RA²R abilities function as persistent attention anchors in the transformer's context window.

When a scaffold is injected at the beginning of the agent's context, it doesn't fire once and disappear. It remains in the context window throughout the entire reasoning process. The question is whether the model keeps attending to it as task-specific tokens accumulate, or whether it drifts out of attention as the context fills up.

Our hypothesis: the scaffold's structural distinctiveness prevents attention decay. And this matters more as the task gets longer.

Why the Scaffold Resists Decay

The injection format uses a notation that is structurally unlike any other content in the model's context:

S1:identify_failure → G1{mechanism_verified?} --yes→ S2:trace_chain
--no→ S3:expand_search → N{accept_correlation_as_cause}

Arrows, braces, pipes, gate predicates, step labels. This is not natural language. It occupies a unique register in the token space: a pattern the model rarely encounters in its training data and never encounters in the task prompt, tool outputs, or intermediate reasoning.

The transformer's attention mechanism allocates weight based on relevance AND distinctiveness. Tokens that are structurally unique, that don't blend into the surrounding context, receive disproportionate attention. This is the same principle that makes rare words more memorable than common ones.

The scaffold's DAG notation creates persistent anchor points that the attention mechanism keeps referencing even as thousands of task-specific tokens accumulate around them.

What Happens Without Anchors

In multi-step execution, every step introduces new tokens: tool outputs, file contents, intermediate calculations, conversation history. These task-specific tokens compete with reasoning-level constraints for attention.

Without structural anchors, the model's attention drifts from "how should I reason about this?" toward "what is the most immediate thing to respond to?" The reasoning strategy established at the beginning of the context decays as the middle fills with operational detail.

This is the lost-in-the-middle effect applied to reasoning, not retrieval. The model doesn't forget the scaffold exists: it gradually stops attending to it.

The scaffold's structural distinctiveness resists this decay. Each time the model's attention sweeps the context window, the DAG notation stands out from the surrounding natural language. It's re-attended not because the model deliberately looks for it, but because the attention mechanism's similarity computation weights structurally distinctive tokens more heavily.

■ Given exercise a ■
According to the text on reasoning scaffolds, on what two factors does the transformer's attention mechanism base its allocation of weight?
The text and the entries that follow it come from unrelated sources.

■ Data to process ■
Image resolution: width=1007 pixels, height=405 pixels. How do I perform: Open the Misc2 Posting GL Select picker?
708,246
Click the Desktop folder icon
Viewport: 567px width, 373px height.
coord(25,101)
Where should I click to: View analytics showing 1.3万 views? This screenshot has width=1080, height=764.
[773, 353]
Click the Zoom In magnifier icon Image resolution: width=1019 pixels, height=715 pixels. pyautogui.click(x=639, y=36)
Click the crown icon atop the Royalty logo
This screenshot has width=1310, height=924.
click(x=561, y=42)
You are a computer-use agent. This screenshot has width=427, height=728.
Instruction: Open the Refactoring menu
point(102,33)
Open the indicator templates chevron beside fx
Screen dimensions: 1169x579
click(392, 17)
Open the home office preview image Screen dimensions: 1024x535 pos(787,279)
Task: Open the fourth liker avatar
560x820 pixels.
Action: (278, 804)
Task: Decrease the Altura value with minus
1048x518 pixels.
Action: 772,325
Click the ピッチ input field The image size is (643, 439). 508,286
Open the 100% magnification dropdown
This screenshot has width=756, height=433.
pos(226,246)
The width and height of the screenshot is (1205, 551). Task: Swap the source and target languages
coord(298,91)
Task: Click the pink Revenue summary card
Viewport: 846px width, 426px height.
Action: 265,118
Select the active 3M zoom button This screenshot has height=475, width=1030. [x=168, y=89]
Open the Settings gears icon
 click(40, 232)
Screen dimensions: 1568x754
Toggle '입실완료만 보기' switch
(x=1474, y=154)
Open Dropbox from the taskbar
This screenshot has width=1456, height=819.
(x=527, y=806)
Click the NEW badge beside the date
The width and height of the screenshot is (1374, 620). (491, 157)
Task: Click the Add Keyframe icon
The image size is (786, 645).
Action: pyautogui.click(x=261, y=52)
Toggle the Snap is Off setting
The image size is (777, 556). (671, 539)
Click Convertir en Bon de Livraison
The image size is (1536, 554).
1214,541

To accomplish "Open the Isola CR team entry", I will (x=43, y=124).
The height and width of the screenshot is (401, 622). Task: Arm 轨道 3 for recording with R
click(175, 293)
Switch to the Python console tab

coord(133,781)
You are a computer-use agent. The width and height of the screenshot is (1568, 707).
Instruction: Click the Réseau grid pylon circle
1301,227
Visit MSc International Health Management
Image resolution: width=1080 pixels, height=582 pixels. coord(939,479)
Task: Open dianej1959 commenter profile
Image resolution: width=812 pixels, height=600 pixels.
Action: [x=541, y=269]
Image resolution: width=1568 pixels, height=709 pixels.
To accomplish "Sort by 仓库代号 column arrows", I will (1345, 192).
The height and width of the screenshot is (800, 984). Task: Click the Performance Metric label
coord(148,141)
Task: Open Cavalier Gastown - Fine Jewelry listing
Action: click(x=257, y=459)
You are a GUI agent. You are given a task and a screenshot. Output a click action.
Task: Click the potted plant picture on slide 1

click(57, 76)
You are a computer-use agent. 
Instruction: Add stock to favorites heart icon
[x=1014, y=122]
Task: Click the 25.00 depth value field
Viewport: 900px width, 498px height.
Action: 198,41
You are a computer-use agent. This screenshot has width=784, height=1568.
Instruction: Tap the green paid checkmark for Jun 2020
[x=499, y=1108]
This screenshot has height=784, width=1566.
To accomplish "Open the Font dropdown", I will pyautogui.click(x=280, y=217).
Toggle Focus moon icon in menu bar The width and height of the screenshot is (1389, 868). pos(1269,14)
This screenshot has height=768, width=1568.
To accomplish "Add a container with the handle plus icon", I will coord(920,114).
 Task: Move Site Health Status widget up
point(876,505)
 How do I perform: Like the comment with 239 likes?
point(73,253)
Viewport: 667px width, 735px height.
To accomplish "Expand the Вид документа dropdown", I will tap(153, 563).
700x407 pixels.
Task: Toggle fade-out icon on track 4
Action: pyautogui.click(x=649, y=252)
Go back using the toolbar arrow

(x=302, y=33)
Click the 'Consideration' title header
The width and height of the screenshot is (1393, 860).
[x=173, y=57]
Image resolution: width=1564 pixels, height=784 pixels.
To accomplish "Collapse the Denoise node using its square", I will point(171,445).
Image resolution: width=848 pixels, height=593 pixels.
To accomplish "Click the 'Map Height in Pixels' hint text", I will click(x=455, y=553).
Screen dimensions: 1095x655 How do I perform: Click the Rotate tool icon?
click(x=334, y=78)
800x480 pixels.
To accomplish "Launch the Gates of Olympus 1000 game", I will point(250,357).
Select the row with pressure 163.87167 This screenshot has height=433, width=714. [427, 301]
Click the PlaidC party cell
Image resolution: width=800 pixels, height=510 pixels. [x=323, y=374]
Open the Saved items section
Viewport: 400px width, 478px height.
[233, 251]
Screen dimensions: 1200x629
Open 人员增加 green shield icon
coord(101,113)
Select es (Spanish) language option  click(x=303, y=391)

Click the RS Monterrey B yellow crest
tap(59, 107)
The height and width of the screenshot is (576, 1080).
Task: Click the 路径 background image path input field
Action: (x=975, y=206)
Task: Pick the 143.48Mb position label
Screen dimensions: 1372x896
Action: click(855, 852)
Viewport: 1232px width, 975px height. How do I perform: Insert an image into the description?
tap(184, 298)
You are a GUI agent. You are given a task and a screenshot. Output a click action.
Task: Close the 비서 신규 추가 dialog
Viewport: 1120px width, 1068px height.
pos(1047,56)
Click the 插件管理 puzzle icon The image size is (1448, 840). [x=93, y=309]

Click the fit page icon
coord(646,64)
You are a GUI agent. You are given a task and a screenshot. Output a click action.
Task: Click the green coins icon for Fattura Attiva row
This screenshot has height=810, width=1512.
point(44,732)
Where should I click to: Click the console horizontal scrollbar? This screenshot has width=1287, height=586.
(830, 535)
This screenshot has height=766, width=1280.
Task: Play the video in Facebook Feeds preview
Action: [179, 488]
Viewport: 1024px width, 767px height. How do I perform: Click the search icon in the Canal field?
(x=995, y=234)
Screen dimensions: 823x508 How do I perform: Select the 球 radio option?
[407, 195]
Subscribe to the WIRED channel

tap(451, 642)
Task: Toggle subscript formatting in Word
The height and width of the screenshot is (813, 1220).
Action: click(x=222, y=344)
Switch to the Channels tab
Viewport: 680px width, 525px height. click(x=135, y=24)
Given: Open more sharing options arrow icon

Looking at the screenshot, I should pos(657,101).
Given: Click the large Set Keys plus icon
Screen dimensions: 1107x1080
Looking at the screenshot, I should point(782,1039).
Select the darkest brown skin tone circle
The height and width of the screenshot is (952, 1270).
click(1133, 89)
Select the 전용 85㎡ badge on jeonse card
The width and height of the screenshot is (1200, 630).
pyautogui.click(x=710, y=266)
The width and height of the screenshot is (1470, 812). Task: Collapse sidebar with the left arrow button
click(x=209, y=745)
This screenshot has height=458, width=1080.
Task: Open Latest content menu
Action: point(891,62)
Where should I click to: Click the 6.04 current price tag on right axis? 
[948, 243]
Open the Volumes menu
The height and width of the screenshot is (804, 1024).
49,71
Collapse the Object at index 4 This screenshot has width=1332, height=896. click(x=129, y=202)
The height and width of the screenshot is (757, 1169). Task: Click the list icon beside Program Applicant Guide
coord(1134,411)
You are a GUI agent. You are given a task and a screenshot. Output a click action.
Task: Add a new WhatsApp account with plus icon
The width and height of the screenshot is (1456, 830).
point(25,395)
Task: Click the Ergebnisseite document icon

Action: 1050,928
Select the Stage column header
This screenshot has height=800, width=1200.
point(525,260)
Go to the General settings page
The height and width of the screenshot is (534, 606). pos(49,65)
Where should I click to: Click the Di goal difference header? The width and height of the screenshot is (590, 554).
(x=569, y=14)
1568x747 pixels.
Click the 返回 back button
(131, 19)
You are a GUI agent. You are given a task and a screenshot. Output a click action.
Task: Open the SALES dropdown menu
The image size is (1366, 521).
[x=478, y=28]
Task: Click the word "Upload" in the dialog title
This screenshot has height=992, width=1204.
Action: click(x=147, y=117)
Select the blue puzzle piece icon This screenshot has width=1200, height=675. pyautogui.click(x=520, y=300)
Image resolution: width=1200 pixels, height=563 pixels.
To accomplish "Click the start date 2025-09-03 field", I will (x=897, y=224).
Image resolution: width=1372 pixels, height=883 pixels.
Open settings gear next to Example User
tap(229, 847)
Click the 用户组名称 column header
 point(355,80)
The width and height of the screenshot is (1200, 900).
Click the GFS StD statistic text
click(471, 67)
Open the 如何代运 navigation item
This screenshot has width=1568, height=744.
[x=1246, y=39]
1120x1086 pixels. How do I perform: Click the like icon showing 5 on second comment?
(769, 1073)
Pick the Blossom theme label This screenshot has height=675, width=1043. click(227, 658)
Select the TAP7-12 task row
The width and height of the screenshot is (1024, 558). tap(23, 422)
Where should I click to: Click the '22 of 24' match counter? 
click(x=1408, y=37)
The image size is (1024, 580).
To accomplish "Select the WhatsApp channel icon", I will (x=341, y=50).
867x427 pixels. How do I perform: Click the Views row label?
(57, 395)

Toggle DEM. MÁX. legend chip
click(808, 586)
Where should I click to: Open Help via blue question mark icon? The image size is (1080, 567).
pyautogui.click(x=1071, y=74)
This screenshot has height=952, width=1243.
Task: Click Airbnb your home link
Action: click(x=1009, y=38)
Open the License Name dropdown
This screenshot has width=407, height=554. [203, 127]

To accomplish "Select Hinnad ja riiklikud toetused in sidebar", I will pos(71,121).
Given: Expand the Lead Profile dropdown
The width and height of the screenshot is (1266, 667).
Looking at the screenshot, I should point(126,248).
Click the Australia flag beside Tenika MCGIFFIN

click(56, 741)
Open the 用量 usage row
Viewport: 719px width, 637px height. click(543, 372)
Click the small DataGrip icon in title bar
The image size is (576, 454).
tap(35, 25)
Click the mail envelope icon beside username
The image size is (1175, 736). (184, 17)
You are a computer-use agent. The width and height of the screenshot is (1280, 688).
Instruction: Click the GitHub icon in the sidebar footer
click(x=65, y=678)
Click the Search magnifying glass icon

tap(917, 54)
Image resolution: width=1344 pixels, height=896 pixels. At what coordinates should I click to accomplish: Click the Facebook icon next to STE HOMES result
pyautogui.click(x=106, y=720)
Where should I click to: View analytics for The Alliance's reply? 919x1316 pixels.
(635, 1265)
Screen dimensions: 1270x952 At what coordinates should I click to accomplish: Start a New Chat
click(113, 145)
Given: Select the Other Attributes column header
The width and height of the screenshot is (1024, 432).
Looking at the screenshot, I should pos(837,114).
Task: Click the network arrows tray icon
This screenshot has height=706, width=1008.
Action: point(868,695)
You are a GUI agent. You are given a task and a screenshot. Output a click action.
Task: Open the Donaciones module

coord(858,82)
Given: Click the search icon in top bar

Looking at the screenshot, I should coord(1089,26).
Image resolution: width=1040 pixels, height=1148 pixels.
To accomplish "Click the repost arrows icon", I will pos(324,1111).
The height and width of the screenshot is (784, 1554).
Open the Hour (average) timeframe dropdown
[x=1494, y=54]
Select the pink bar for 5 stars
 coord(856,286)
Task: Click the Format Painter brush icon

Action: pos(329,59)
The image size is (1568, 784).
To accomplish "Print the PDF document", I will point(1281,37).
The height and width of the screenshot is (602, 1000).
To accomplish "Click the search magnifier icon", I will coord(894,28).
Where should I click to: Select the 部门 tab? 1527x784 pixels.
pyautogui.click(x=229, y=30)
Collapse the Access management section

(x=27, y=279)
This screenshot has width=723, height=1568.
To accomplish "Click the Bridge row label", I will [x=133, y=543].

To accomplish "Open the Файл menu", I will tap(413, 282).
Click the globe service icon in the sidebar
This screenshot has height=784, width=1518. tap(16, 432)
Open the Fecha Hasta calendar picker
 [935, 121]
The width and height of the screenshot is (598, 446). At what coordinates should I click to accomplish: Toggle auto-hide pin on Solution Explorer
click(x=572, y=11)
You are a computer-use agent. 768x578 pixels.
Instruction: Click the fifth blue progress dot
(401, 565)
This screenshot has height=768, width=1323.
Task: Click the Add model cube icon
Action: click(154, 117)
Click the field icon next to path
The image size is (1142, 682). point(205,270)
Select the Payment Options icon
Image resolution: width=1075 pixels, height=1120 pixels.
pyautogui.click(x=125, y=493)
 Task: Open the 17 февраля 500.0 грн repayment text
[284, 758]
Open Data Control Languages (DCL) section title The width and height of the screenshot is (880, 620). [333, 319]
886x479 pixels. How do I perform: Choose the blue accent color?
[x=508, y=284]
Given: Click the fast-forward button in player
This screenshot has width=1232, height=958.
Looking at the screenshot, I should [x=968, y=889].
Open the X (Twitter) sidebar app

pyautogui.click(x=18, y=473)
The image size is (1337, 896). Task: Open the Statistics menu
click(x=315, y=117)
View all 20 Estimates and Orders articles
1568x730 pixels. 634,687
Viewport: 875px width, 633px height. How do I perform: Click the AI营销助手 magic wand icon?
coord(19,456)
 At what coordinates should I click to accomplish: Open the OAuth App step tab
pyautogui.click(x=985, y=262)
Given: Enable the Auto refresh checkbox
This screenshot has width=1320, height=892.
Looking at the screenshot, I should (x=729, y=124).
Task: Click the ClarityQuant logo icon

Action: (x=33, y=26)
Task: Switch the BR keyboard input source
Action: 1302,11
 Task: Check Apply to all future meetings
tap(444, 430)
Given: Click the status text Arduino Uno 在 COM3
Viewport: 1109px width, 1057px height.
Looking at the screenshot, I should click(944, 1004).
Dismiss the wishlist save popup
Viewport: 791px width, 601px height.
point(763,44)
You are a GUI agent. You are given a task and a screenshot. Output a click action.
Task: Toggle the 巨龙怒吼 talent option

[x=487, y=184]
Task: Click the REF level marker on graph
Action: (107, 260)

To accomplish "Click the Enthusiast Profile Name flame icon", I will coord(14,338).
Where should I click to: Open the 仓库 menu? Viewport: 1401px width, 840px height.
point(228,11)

■ Given exercise b ■
Substitute "Command" for "Instruction" in the entries from the line with "Select the active" to the line with "[x=499, y=1108]", and give back only those lines.

■ Correct output a ■
Relevance and distinctiveness.

■ Correct output b ■
Select the active 3M zoom button This screenshot has height=475, width=1030. [x=168, y=89]
Open the Settings gears icon
 click(40, 232)
Screen dimensions: 1568x754
Toggle '입실완료만 보기' switch
(x=1474, y=154)
Open Dropbox from the taskbar
This screenshot has width=1456, height=819.
(x=527, y=806)
Click the NEW badge beside the date
The width and height of the screenshot is (1374, 620). (491, 157)
Task: Click the Add Keyframe icon
The image size is (786, 645).
Action: pyautogui.click(x=261, y=52)
Toggle the Snap is Off setting
The image size is (777, 556). (671, 539)
Click Convertir en Bon de Livraison
The image size is (1536, 554).
1214,541

To accomplish "Open the Isola CR team entry", I will (x=43, y=124).
The height and width of the screenshot is (401, 622). Task: Arm 轨道 3 for recording with R
click(175, 293)
Switch to the Python console tab

coord(133,781)
You are a computer-use agent. The width and height of the screenshot is (1568, 707).
Command: Click the Réseau grid pylon circle
1301,227
Visit MSc International Health Management
Image resolution: width=1080 pixels, height=582 pixels. coord(939,479)
Task: Open dianej1959 commenter profile
Image resolution: width=812 pixels, height=600 pixels.
Action: [x=541, y=269]
Image resolution: width=1568 pixels, height=709 pixels.
To accomplish "Sort by 仓库代号 column arrows", I will (1345, 192).
The height and width of the screenshot is (800, 984). Task: Click the Performance Metric label
coord(148,141)
Task: Open Cavalier Gastown - Fine Jewelry listing
Action: click(x=257, y=459)
You are a GUI agent. You are given a task and a screenshot. Output a click action.
Task: Click the potted plant picture on slide 1

click(57, 76)
You are a computer-use agent. 
Command: Add stock to favorites heart icon
[x=1014, y=122]
Task: Click the 25.00 depth value field
Viewport: 900px width, 498px height.
Action: 198,41
You are a computer-use agent. This screenshot has width=784, height=1568.
Command: Tap the green paid checkmark for Jun 2020
[x=499, y=1108]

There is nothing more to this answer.